Top of DOCUMENT EXTRACT

Route information
- Maintained by NCDOT
- Length: 28.6 mi (46.0 km)
- Existed: 1934–present

Major junctions
- West end: US 401 Bus. / NC 211 in Raeford
- I-95 in St. Pauls US 301 in St. Pauls
- East end: NC 87 near Tar Heel

Location
- Country: United States
- State: North Carolina
- Counties: Hoke, Robeson, Bladen

Highway system
- North Carolina Highway System; Interstate; US; State; Scenic;
| ← US 19W |  | → US 21 |

= North Carolina Highway 20 =

State highway in Hoke, Robeson, and Bladen counties in North Carolina, United States

North Carolina Highway 20 (NC 20) is a 27 mi North Carolina state highway that runs through Hoke, Robeson and Bladen counties. It serves as a major road in each of the three incorporated communities through which it passes. The route is co-designated as St. Pauls Road in Raeford, Main Street in Lumber Bridge, and Broad Street in St. Pauls.

Bottom of DOCUMENT EXTRACT
Top of EXCERPTED DATA

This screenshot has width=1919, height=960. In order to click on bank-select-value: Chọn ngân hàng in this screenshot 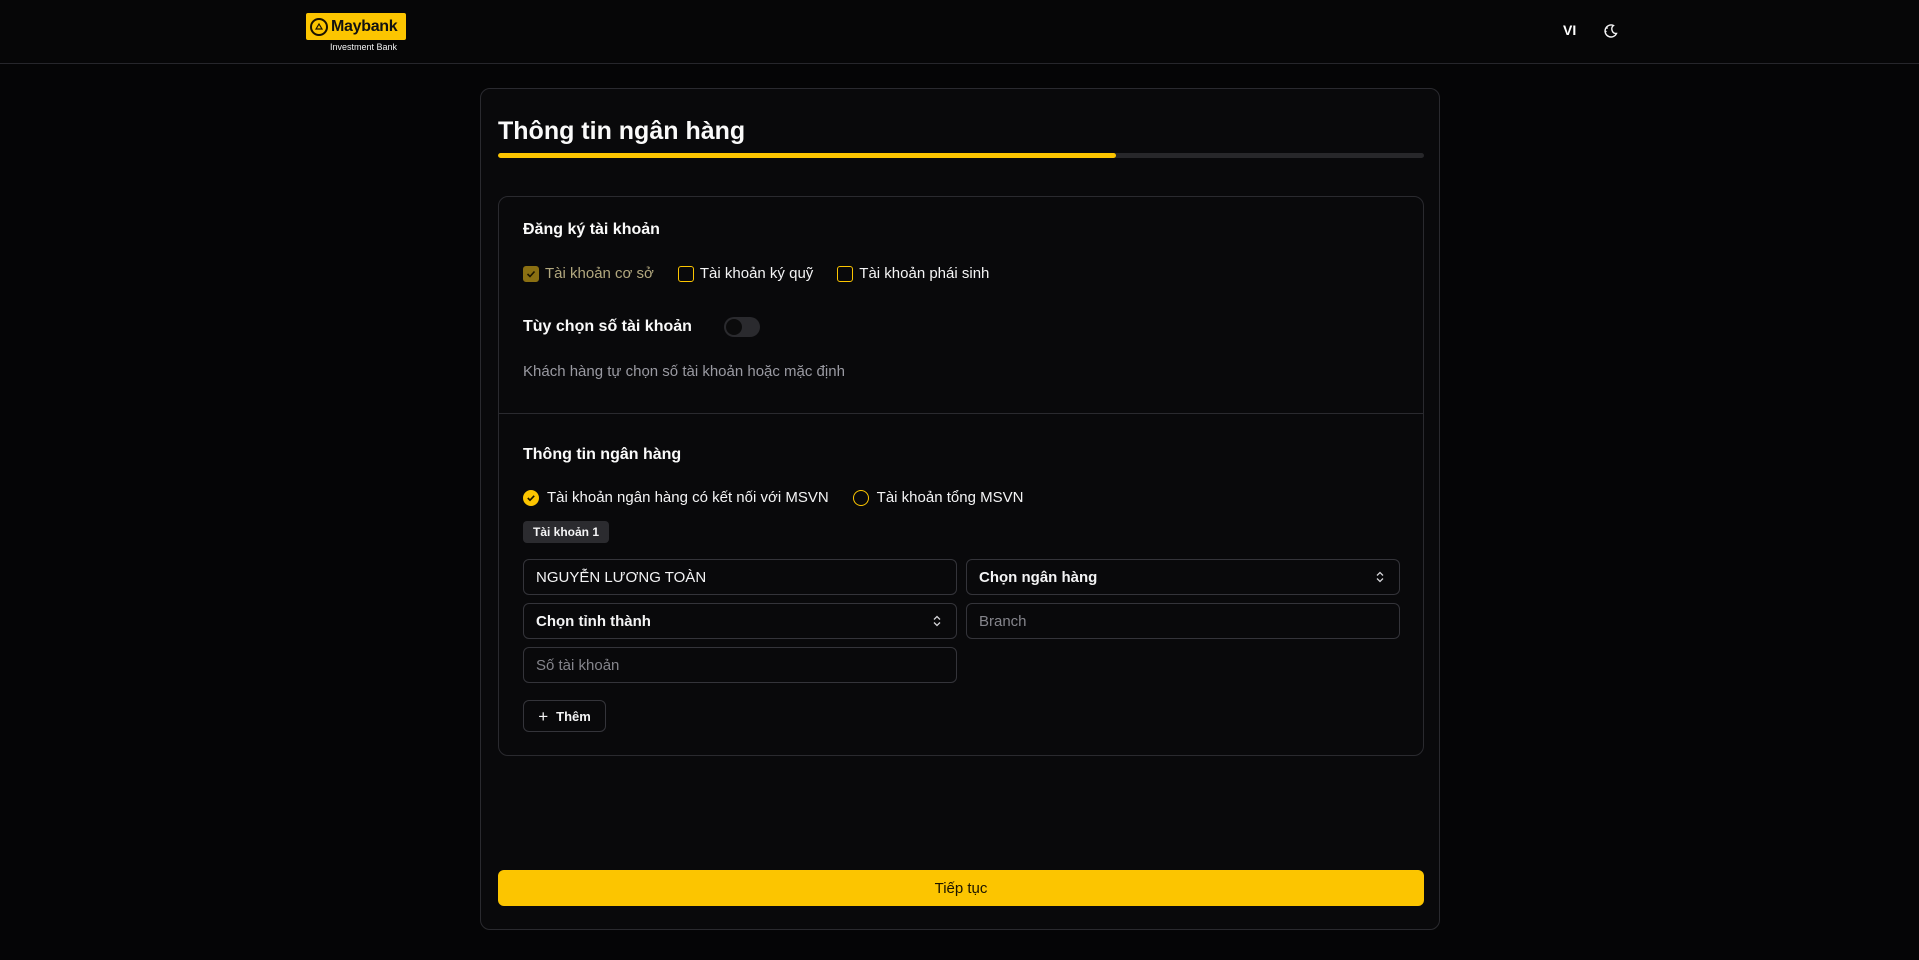, I will do `click(1038, 577)`.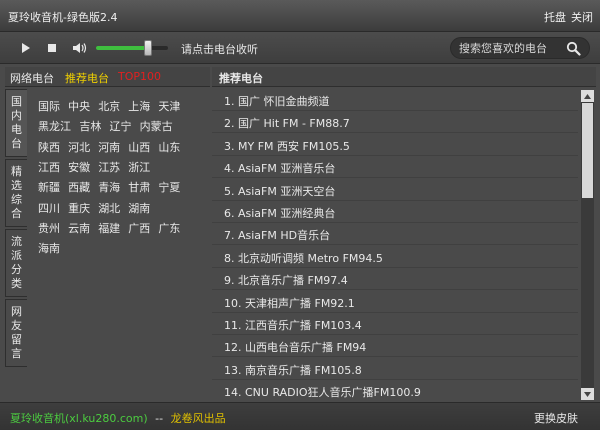 Image resolution: width=600 pixels, height=430 pixels. What do you see at coordinates (395, 346) in the screenshot?
I see `station-row: 12. 山西电台音乐广播 FM94` at bounding box center [395, 346].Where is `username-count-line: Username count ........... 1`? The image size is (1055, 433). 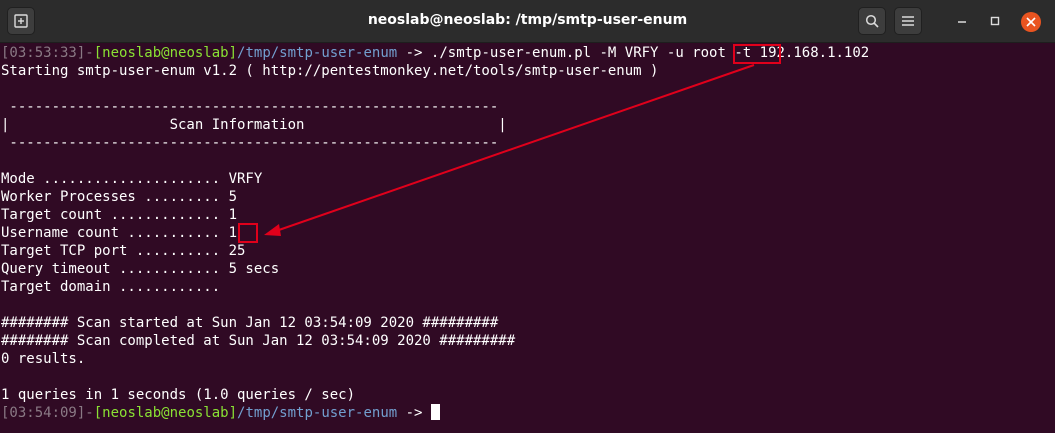 username-count-line: Username count ........... 1 is located at coordinates (119, 233).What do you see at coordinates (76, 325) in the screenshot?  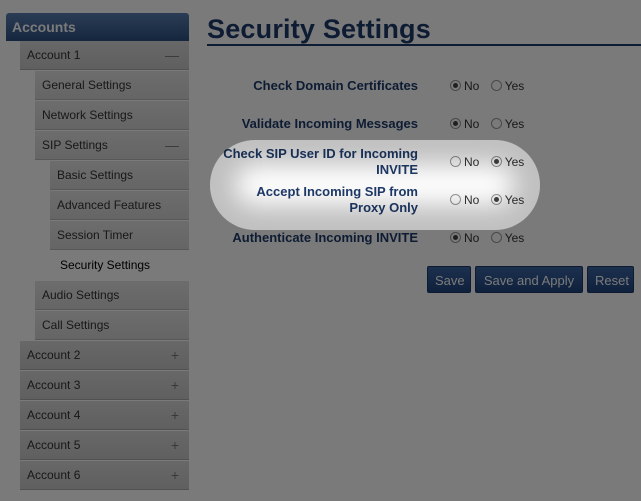 I see `sidebar-item-label: Call Settings` at bounding box center [76, 325].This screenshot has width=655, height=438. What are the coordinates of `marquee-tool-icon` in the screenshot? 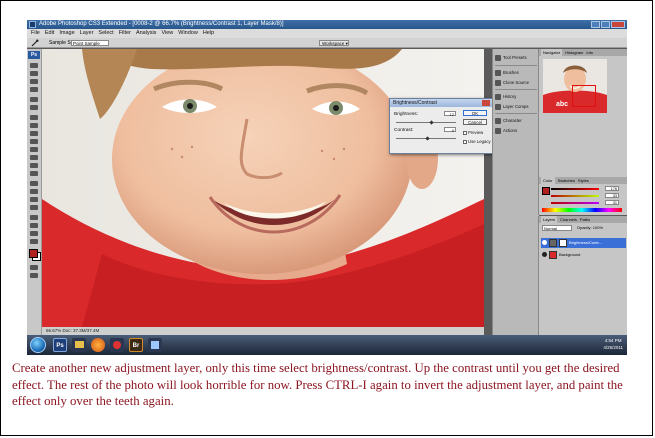 It's located at (34, 74).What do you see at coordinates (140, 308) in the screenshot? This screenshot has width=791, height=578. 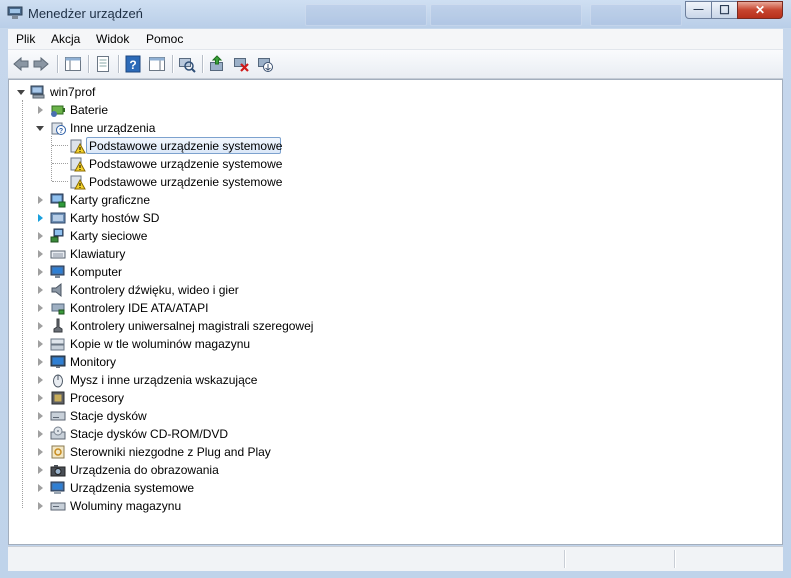 I see `tree-category-label: Kontrolery IDE ATA/ATAPI` at bounding box center [140, 308].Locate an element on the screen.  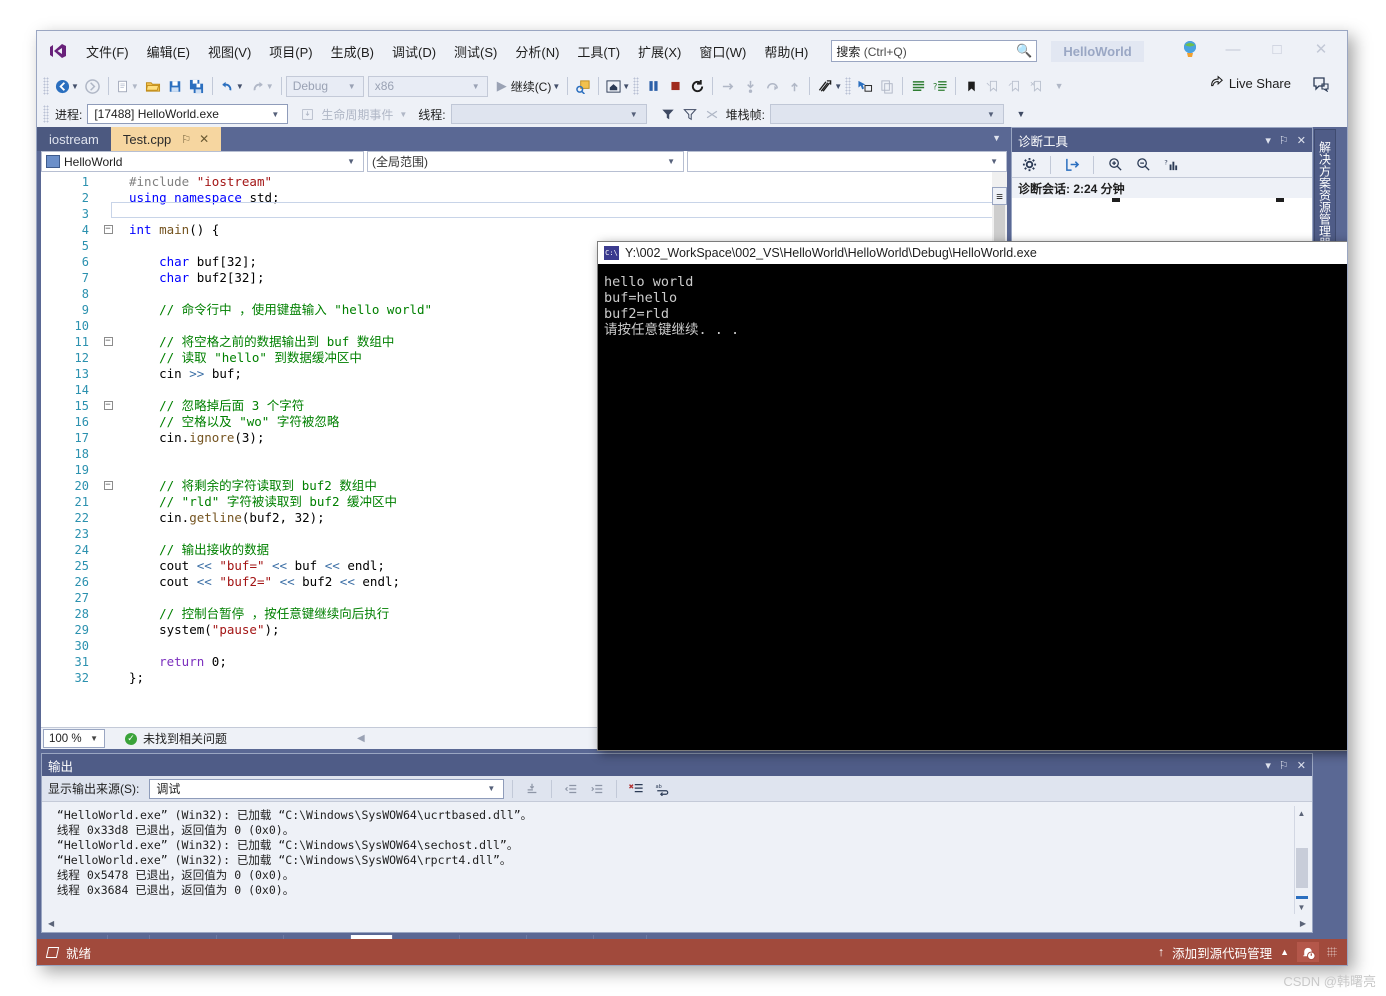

Bottom of EXCERPTED DATA

- [WHAT THE EXERCISE ASKS]:
Continue the article on North Carolina Highway 20 (the text before the listing) from where it stops.

- [WRITTEN REPLY]:
==Route description==
NC 20 begins at its western terminus at NC 211 and runs concurrent with US 401 Bus. along Central Avenue for about 0.3 mi in Raeford. The route then heads southeast as St. Pauls Drive, crossing over Peddlers Branch before exiting town. The route then passes through Dundarrach before exiting Hoke County. In Lumber Bridge, NC 20 continues as Main Street and intersects NC 71 and then continues southeast, passing by Rex.

The highway then interchanges I-95 and then intersects US 301 as it passes through St. Pauls as Broad Street. The route then enters Bladen County and reaches its eastern terminus at NC 87 north of Tar Heel.

==History==
The original NC 20 was at one time the longest numbered route in North Carolina, running from the Tennessee border to the port city of Wilmington, a distance of 401 mi. After the introduction of U.S. highways in North Carolina in 1934, the route was carved up between routes US 19, US 70, US 74, US 76, and US 17.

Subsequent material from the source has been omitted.